## MATERIAL PROVIDED
::::::::::
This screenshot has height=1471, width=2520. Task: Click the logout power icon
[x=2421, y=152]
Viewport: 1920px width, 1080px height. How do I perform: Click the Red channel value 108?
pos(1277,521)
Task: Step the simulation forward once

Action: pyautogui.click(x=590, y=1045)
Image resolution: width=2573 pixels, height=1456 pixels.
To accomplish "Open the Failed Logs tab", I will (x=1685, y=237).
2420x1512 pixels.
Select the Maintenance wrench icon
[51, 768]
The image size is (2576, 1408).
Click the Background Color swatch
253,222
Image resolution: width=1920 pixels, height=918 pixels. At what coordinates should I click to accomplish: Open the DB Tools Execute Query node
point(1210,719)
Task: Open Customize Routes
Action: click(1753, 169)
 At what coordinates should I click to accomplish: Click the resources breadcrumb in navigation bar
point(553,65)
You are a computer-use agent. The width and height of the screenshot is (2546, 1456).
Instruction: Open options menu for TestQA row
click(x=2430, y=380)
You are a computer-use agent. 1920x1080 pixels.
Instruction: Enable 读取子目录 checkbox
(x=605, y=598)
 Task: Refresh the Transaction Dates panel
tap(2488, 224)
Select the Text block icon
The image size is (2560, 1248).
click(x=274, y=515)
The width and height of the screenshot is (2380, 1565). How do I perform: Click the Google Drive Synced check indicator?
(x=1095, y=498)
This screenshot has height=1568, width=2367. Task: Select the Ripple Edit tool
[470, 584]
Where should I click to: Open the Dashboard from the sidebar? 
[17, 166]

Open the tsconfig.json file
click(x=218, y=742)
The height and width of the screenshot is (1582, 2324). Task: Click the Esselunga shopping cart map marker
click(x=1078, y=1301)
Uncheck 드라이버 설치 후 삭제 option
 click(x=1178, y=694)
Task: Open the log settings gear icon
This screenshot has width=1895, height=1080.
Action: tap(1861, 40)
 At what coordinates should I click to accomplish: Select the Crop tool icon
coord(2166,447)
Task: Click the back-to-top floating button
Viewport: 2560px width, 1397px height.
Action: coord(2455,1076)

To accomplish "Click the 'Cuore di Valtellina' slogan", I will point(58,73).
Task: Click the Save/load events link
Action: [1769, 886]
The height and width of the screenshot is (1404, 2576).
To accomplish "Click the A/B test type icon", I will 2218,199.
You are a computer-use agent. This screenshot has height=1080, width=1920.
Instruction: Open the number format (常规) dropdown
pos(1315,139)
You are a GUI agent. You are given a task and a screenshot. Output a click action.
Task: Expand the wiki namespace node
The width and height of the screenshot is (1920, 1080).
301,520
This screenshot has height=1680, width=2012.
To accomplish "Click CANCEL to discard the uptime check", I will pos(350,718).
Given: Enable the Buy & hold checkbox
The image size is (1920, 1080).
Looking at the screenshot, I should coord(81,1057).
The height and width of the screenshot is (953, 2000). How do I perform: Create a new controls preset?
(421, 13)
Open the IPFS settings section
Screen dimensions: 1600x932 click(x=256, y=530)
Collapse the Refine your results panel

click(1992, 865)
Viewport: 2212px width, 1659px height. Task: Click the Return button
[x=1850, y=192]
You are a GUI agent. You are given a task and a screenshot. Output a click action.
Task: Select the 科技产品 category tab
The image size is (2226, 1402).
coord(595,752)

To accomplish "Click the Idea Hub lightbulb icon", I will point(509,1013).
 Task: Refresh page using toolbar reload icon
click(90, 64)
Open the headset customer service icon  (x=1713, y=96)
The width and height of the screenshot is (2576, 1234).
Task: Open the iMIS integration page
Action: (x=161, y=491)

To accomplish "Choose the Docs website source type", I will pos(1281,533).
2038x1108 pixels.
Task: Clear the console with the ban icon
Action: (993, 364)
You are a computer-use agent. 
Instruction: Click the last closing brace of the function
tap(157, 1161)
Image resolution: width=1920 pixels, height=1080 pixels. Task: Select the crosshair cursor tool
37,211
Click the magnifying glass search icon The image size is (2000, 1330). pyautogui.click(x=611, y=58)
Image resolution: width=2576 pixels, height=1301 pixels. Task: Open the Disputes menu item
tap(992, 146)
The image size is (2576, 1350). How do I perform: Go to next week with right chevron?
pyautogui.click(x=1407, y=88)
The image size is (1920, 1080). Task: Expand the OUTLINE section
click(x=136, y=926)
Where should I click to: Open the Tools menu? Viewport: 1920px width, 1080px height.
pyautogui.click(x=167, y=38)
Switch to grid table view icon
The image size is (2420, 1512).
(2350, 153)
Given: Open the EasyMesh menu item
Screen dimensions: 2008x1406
::::::::::
## REQUIREMENT
Once you reach the line that contains "Where should I click to: Open the Tools", transcribe it and all remaining lines of the listing exactly; skip everything before it.

## RESPONSE
Where should I click to: Open the Tools menu? Viewport: 1920px width, 1080px height.
pyautogui.click(x=167, y=38)
Switch to grid table view icon
The image size is (2420, 1512).
(2350, 153)
Given: Open the EasyMesh menu item
Screen dimensions: 2008x1406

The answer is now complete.